= SET TASK 1 =
Copy out the post on transforming the KG field between "Suppose instead of" and "equations of motion?", inclusive.
= SET TASK 2 =
In the post on transforming the KG field, instead of taking a as a real number, what set does the poster take a to belong to?

= QUOTED TEXT =
____________________

# Phase and rescale transformation of k-g field

1. Sep 20, 2014

### ChrisVer

We have the KG Lagrangian density:
$\mathcal{L}= \partial_{\mu} \phi \partial^{\mu} \phi^* - m^2 \phi \phi^*$

Suppose instead of taking $\phi \rightarrow e^{ia}\phi$ with $a \in \mathbb{R}$ we take $a \in \mathbb{C}$.
Then is it true to say that $\mathcal{L}'= e^{-2~ Im(a)} \mathcal{L}$ and so gives the same equations of motion?
What is to happen if I also allow for local transformations $a \equiv a(x)$? I guess this again depends on the KG Lagrangian:

$|\partial_\mu \phi|^2 \rightarrow \Big( e^{ia} \partial_\mu \phi + i e^{ia} \phi (\partial_\mu a) \Big)\Big( e^{-ia^*} \partial^\mu \phi^* - i e^{-ia^*} \phi^* (\partial^\mu a^*) \Big)$
$=e^{-2 ~Im(a)} \Big( \partial_\mu \phi \partial^\mu \phi^* + i \partial_\mu a (\phi \partial^{\mu} \phi^* -\phi^* \partial^{\mu} \phi) + \phi \phi^* \partial_\mu a \partial^\mu a \Big) = e^{-2 ~Im(a)} [D_\mu \phi) (D^\mu \phi)^*]$

The mass term is also going to give a $e^{-2~ Im(a)}$ as a common factor, so I can drop it out the Lagrangian? I think I cannot, because in this case the kinetic term of the E-L equations will act on this exponential as well...

Where in this case the $D_\mu$ shall differ from the standard one, since it will have to give a complex vector field as a connection and additionally the vector's transformation is going to bring also some rescaling it it: $A'_\mu \propto A_\mu - \partial(Im(a)) + i \partial(Re(a))$
Is that correct?

____________________

= DATA LINES =
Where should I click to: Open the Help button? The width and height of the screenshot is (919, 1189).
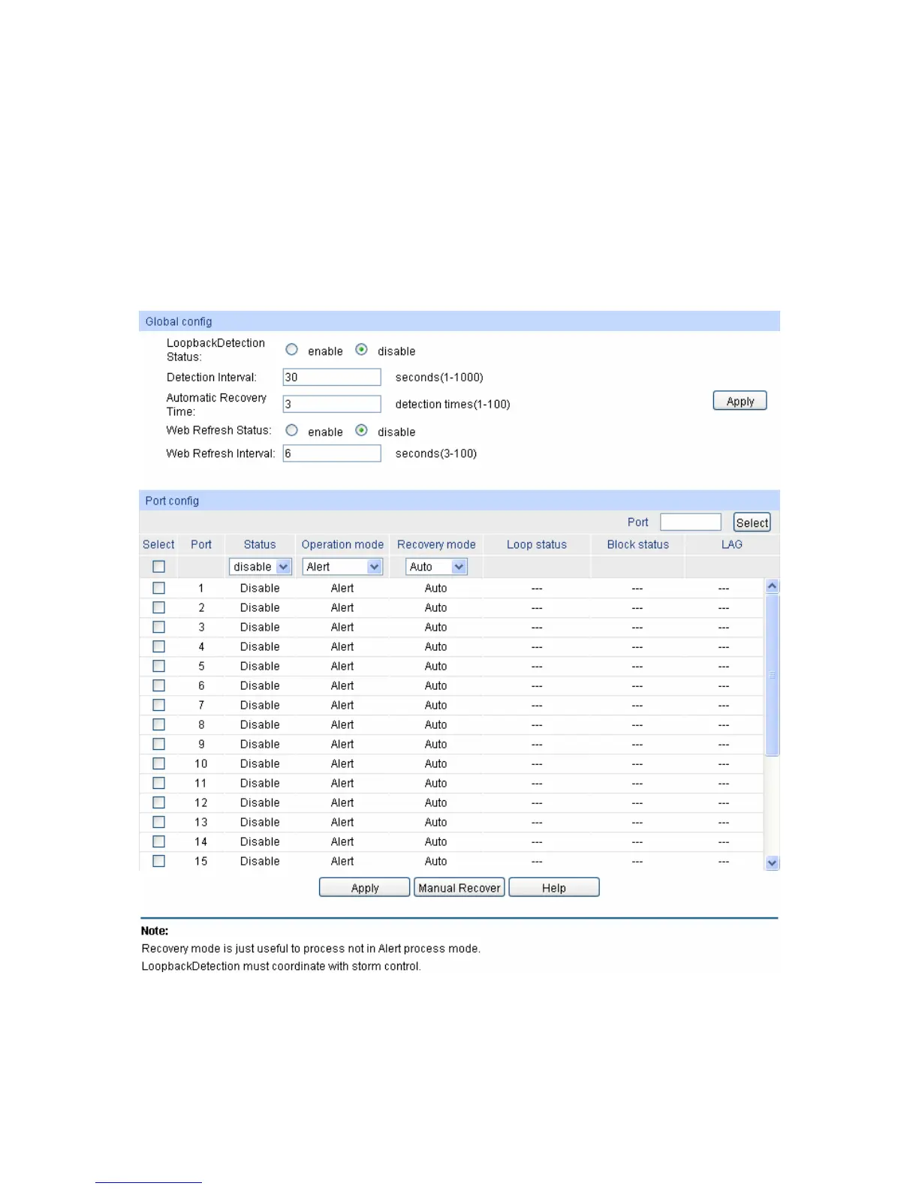[554, 887]
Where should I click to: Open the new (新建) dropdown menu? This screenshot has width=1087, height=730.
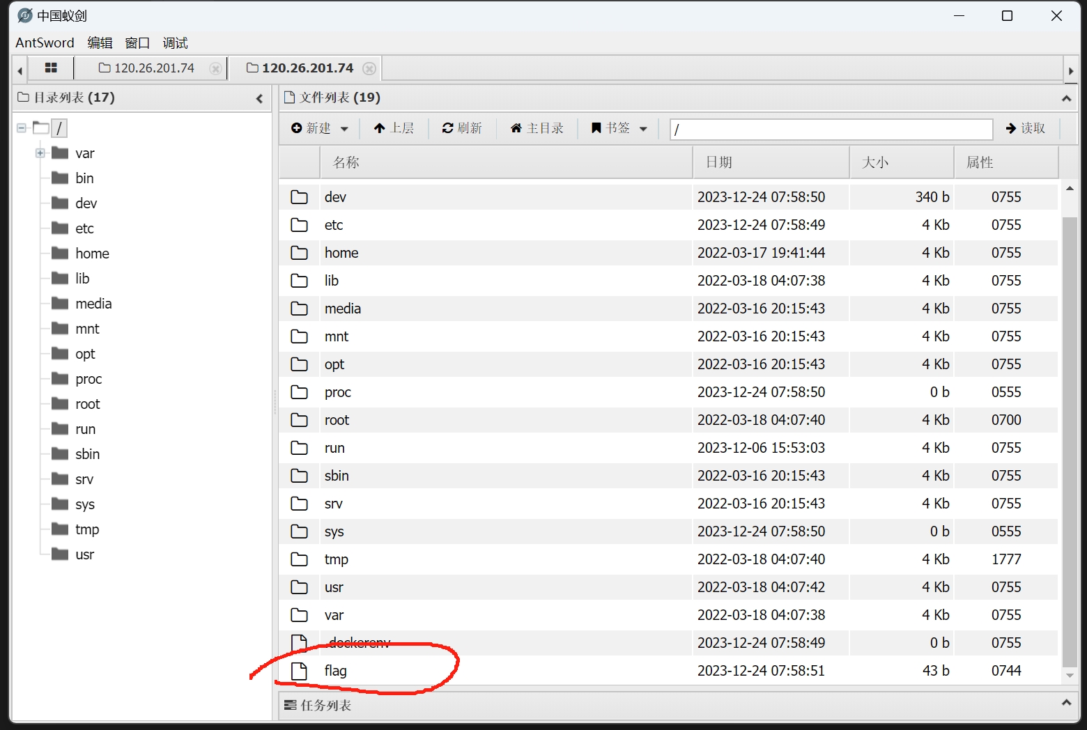pos(320,128)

____________________

= COMPLETE ANSWER 1 =
Suppose instead of taking $\phi \rightarrow e^{ia}\phi$ with $a \in \mathbb{R}$ we take $a \in \mathbb{C}$.
Then is it true to say that $\mathcal{L}'= e^{-2~ Im(a)} \mathcal{L}$ and so gives the same equations of motion?

= COMPLETE ANSWER 2 =
The complex numbers.